Bölüm-bölüm bölündük derken boşa değil; bir kitle var ki sormuyor, sorgulamıyor; soranlara da sorgulayanlara da veryansın ediyor!

Ne diyor?

Vallaha hiç farklı bir şey demiyorlar; şahsa münhasır bir laf, bir kelam yok; hükümet de diyorsa aynını tekrarlıyorlar!

Yahu; insan hiç mi merak etmez de “Nedir bu PKK çekilimi, ne dediniz de barış çubukları tüttürüldü diye sormaz?

Sormuyorlar!

Soranlara da gıcık oluyorlar!

Gerekçe hazır: Barışa çomak sokuyorsun!

Kardeş; benim tam inanmadığım hangi bildiğin var ki inandırmışsın kendini?

Hani; bir desen de ben de inansam!

******

Bira milli içkimizmiş de haberimiz yokmuş!

Ayol, bir bilen de çıkıp da demez mi “Sayın Başbakanım, bira Almanların milli içkisidir, bizim değil!”

Diyemiyorlar demek ki!

Ya da akıl tutulması yaşıyorlar; ezberlerinin bozulmasından korkuyorlar; maazallah!

Hani; bir şaşarlarsa ezberlerinden Osmanlı tokadı mı gelir bir yerlerden, Bizans mızrağı mı bilinmez!

Tarih de artık isteğe göre ifade ediliyor; sıkıysa ikrar et!

******

Hayır yani; hiç mi sıkılmaz bir insan ezberden? Bir şahsi görüşü, bir şahsi düşüncesi olsun hiç mi istemez?

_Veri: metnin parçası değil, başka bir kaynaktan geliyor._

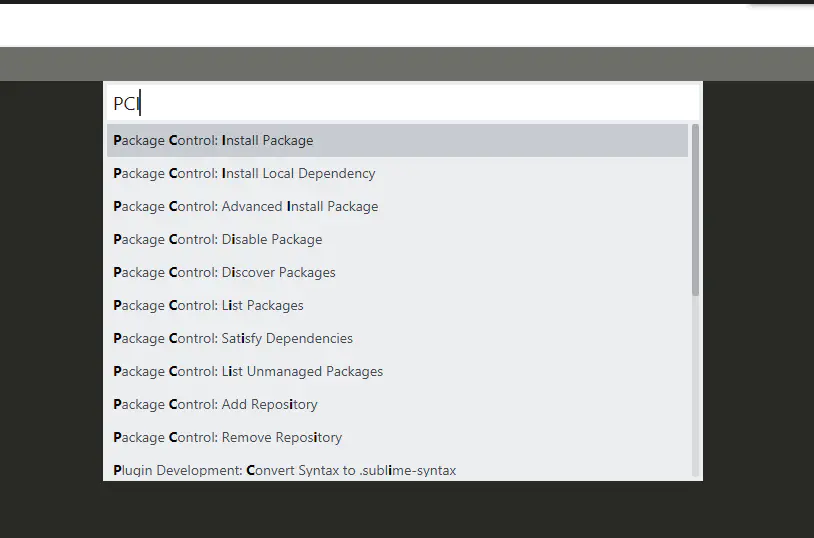Choose Package Control: List Unmanaged Packages
Screen dimensions: 814x538
tap(397, 371)
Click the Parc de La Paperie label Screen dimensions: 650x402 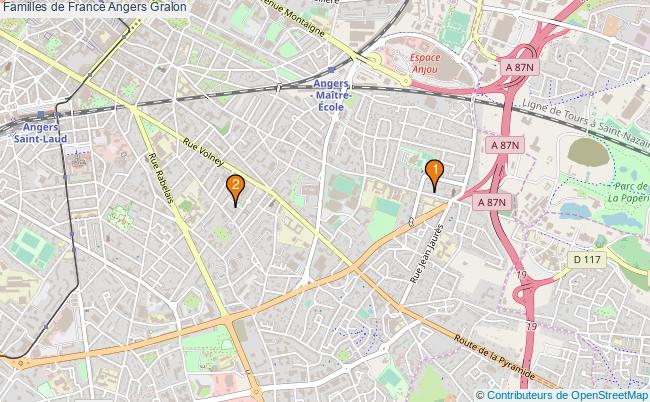click(628, 192)
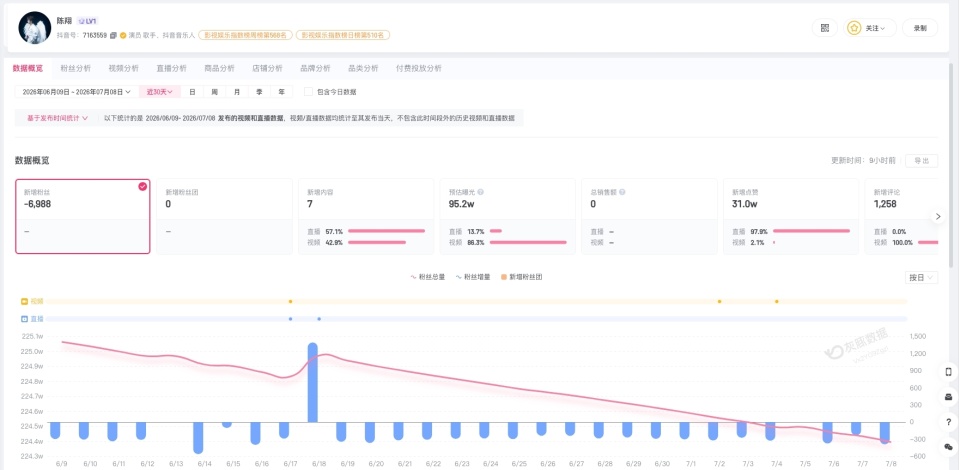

Böyle bir yaşamı ne diye tercih eder?

Başka bir yaşam düşünemediğinden mi, yoksa yaşadığı yaşamı destekleyenleri kaybetme korkusundan mı?

******

İnsan her aldığı yaş ile kendini bir kez daha aşıyor; soruyor kendine, sorguluyor; yıllar öncesinde kalmış bir kişiden özür diliyor, mesela, bir başka kişiye sövüyor; öyle olduğu yerde duran insanlar beni korkutuyor!

O korktuğum kişiler de, ne hikmetse, hep ezber cümleler ile konuşuyorlar!...

“Kırmızı ruj kötü imaj; hosteslerimiz sürmesin!”

“Barış geliyor, çomak sokmak mı istiyorsunuz?”

“Milli içkimiz ayran; çocuklar rakı mı içsin istiyorsunuz?”

******

Ezber beyini zedeler! Düşünme yetisini kaybettirir; biraz aklınız çalışıyorsa esrar, eroin ve extacy gibi hapları sorgulayın; her okul önünde satılıp da bir türlü el uzatılmayan zehirler… Doğu bunlarla savaşılmasını istemiyor mu yoksa?

Sigara ve alkol kadar zararlı değiller mi yoksa?

******

Öyle dizilerde buzlama gibi yaptırımlar yapacağınıza sigara ve alkol için esrar ile savaşın da ezberiniz bozuldu diye sevinelim!

Bir özgün düşüneniz olsun, bir şahsi fikriniz; ezber-ezber nereye kadar?

Siz büyüyemeden birilerini büyütüyorsunuz; yaşam felsefeniz bu ise diyecek bir şey yok; büyümeye çalışanlara gölge etmeyiniz bari…

Hani; ezberden öte bir bireyselliğiniz kalmışsa eğer…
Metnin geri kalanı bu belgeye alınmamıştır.